Seven months have passed, and East Baton Rouge Parish’s Judge Janice Clark has yet to act upon a tutorship request for the estate of Helen Plummer. The will for Plummer, who died in March, left a portion of her estate to a minor great-granddaughter, and the mother of the child in order to settle the estate must become legally empowered to act in her child’s name.
As originally written, this would not have caused a problem as the will had specified a trustee would have such power over a trust created for the child upon Plummer’s death. But that trustee turned out to be Tasha Clark-Amar, Clark’s daughter, who the will specified who get extremely generous remuneration for a very modest estate. Clark-Amar heads the East Baton Rouge Council for Aging, where Plummer was a client.
With an EBRCOA board member, Southern University Law Professor Dorothy Jackson, writing the will in a manner that the university suspects breached its own regulations, this raised such a stink that it launched a state inspector general investigation and Clark-Amar legally separated herself from the will and negated its trust arrangement. But the relatively simple succession that would grant portions of the estate to Plummer’s descendants – with only two months remaining in the probate process – remains stuck because Clark refuses to act on the tutorship issue.
Among the 15 judges in the district, random assignment to a judge occurs upon lodging a case or motion. Interestingly, Clark received both the succession and tutorship proceeding; she recused herself from the former as did 13 others, leaving its assignment to Judge Don Johnson, but did not with the latter. And she has sat on it since.

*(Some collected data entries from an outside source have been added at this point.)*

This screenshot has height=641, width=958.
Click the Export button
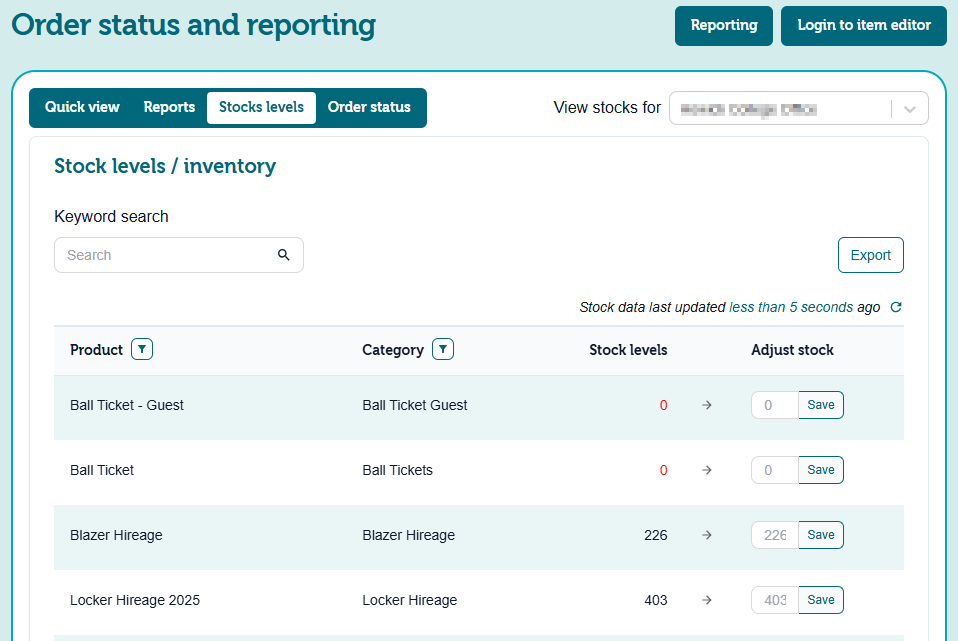[x=870, y=255]
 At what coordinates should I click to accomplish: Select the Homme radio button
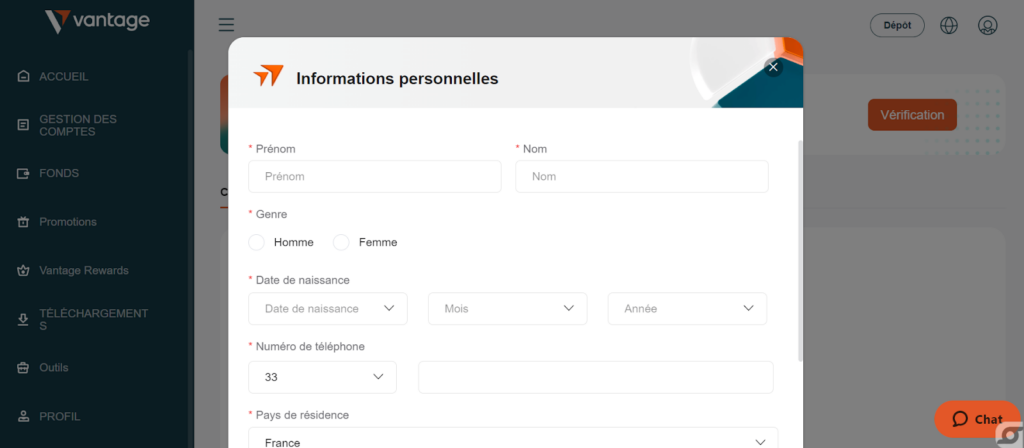(x=257, y=242)
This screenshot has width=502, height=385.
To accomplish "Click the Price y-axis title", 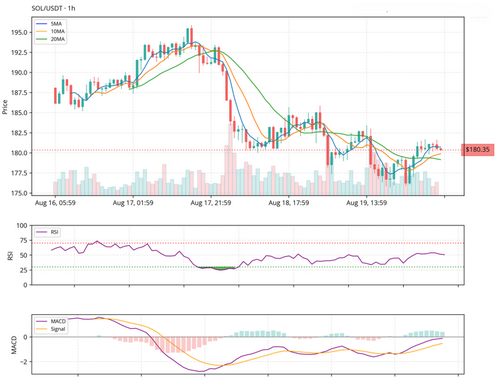I will (x=5, y=107).
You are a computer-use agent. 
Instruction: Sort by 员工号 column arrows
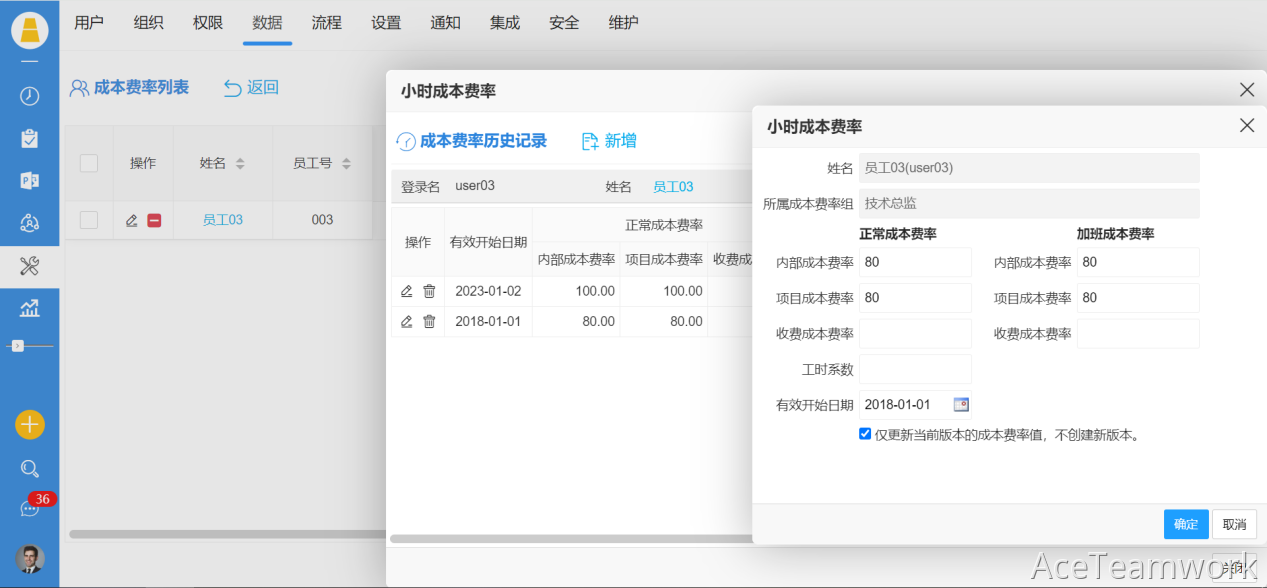(346, 164)
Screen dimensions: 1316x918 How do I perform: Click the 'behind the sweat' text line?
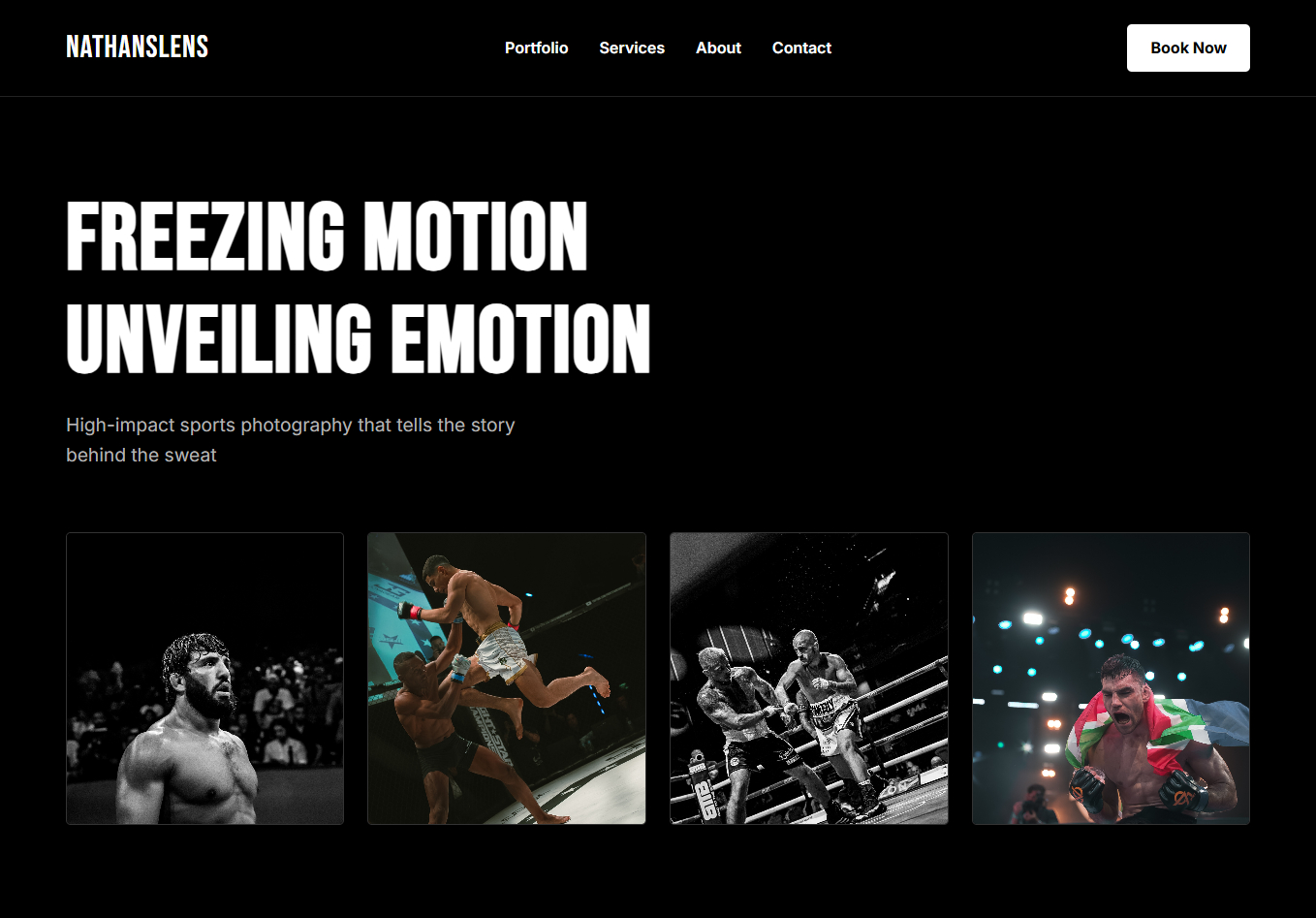click(141, 455)
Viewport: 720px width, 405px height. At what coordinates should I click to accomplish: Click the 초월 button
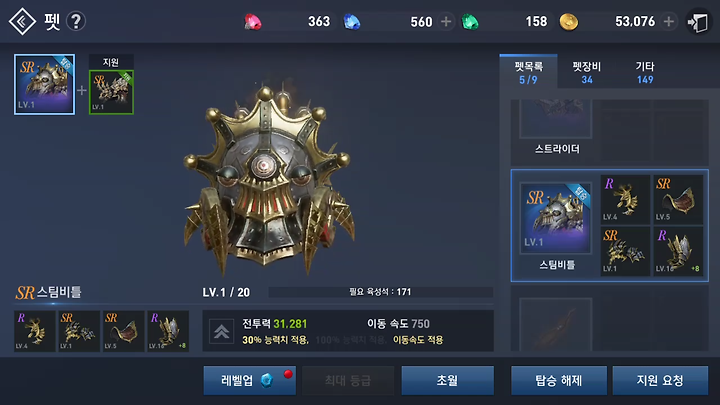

Such outrageous behavior – a simple request like that might take five minutes to deal with so there can be no other reason for delay but spite against the petitioner, whose public condemnation of the original will created the unfavorable publicity that forced Clark-Amar not only to remove herself from the will but also to sue for defamation in a case assigned to Johnson – Clark can get away with because of the lack of accountability built into the election system for the district. In essence, parties domiciled in the district may find themselves in front of a judge over whom they have no electoral input.
Like several other districts in the state with large populations containing a significant number of racial minority members, in order to increase the chances of black candidates winning seats assuming that crossover voting between races occurs minimally, elections occur by judicial sub-districts. The 19th has three, one with a solid majority of blacks, one with a solid majority of whites, and a third with nearly equal numbers.
Along with the will fiasco, Clark-Amar’s tenure at EBRCOA has produced controversies aplenty, including improper electioneering to land itself a dedicated funding stream, leading to considerable criticism of her and the organization. But, as it has a majority of black clients and staff, protecting it as it is and Clark-Amar’s position has become a priority among too many in the area’s black community, regardless of its and her checkered past.
Therefore, Clark knows she can act with impunity on the matter, short of anything that receives judicial censure, because not only will she not suffer electoral retribution as a result, it might even solidify her support (she is eligible for one more term on the bench from the majority-black district). And even if large majorities of the other two-thirds of the entire district see her behavior as detestable and would not want to reelect her, they have no control over that.
Yet with this very obvious flaw in that arrangement, special interests in the 32nd district want to copy that. There, in Terrebone Parish, district judges win election through an at-large system. With a black population around 22 percent, historically it would seem a black judge would win one of the five spots up for grabs every six years. Instead, that happened only the last go-around in 2014, with white judges elected for every spot every previous election.
A suit is working its way through the federal courts that would force state policy-makers to create sub-districts in the 32nd as a remedy, alleging discriminatory intent on their part that would inhibit blacks from election. The decision will boil down to whether the judiciary sees deliberate discrimination going on as opposed to the right of governments to choose their own selection methods for judicial elections and allow voters to let the chips fall where they may.
As proof that a legitimate reason exists for the at-large system, defendants can point to the kinds of abuses possible in the sub-districting system – bad behavior made less likely when all judges are electorally accountable to all voters. Let’s hope the state makes this point referring to the antics of Clark and that federal judges remain open-minded about it.